──────── SOURCE MATERIAL ────────
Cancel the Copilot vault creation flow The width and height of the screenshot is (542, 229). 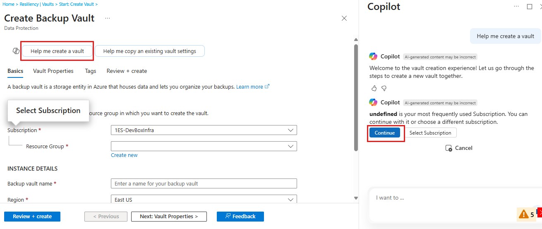tap(459, 148)
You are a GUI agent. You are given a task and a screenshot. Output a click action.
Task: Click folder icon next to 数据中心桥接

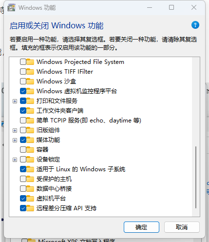30,189
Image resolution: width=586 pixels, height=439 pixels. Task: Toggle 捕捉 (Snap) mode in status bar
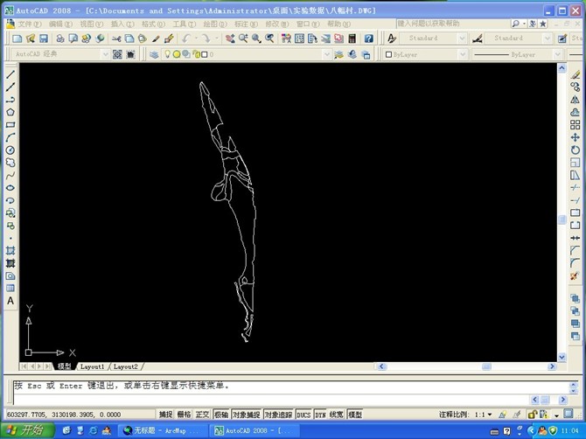click(165, 415)
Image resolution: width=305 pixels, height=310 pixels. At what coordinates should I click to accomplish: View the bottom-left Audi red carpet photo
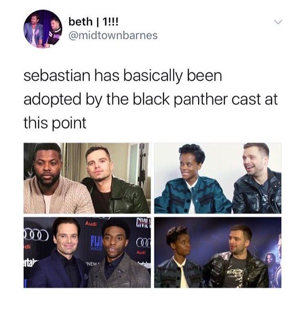point(87,252)
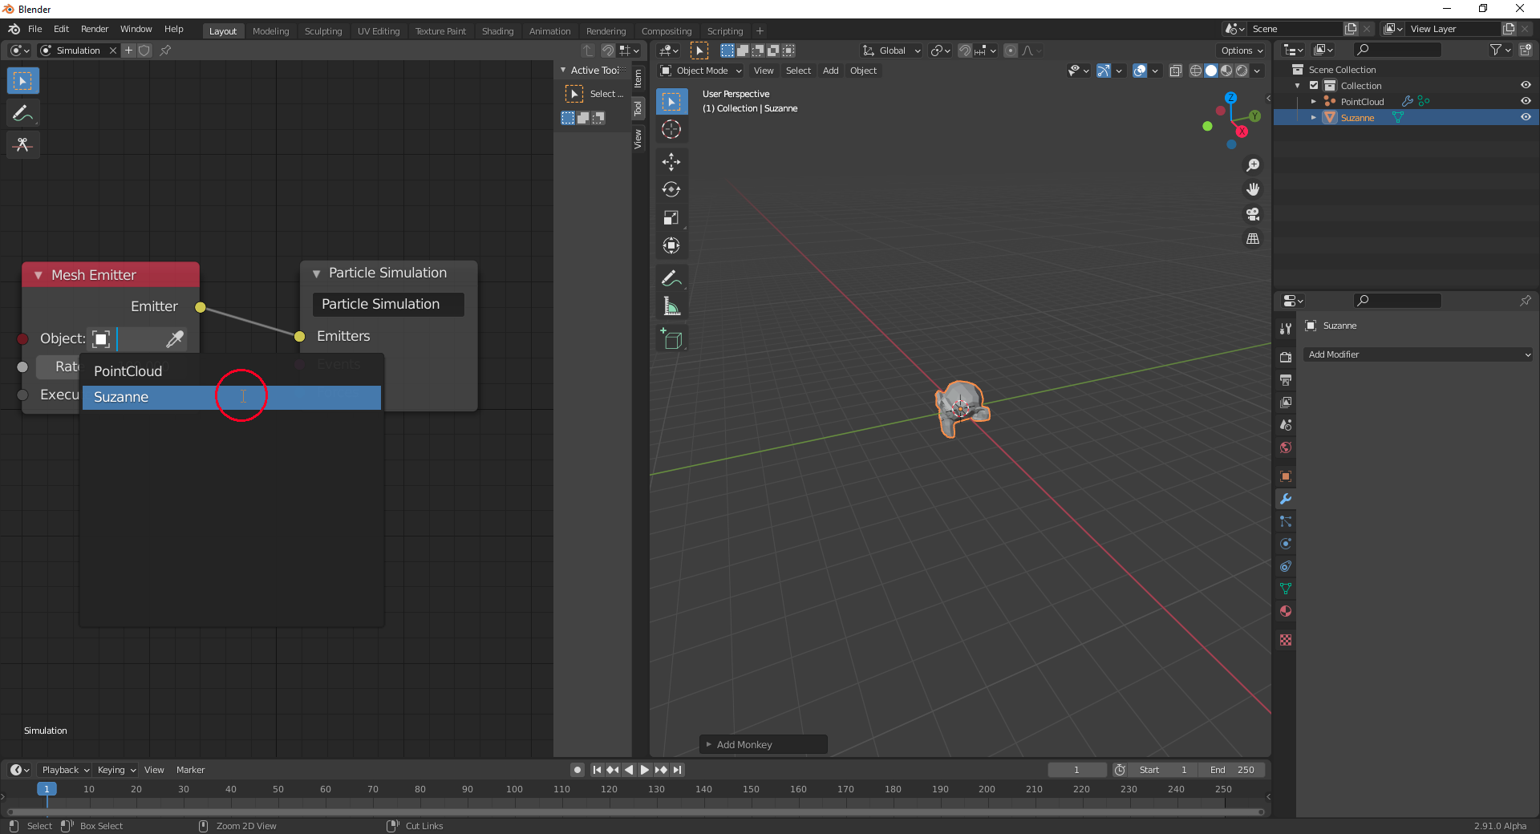
Task: Open the Add Modifier dropdown
Action: [1418, 354]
────────
WORK TASK
Please output exactly the lines from the line containing "Task: Click folder icon next to 数据中心桥接" through the last line of the records above, both included, and leave out any pictures.

WORKED SOLUTION
Task: Click folder icon next to 数据中心桥接

30,189
Image resolution: width=586 pixels, height=439 pixels. Task: Toggle 捕捉 (Snap) mode in status bar
click(165, 415)
Image resolution: width=305 pixels, height=310 pixels. At what coordinates should I click to accomplish: View the bottom-left Audi red carpet photo
point(87,252)
Task: Open the Add Modifier dropdown
Action: [1418, 354]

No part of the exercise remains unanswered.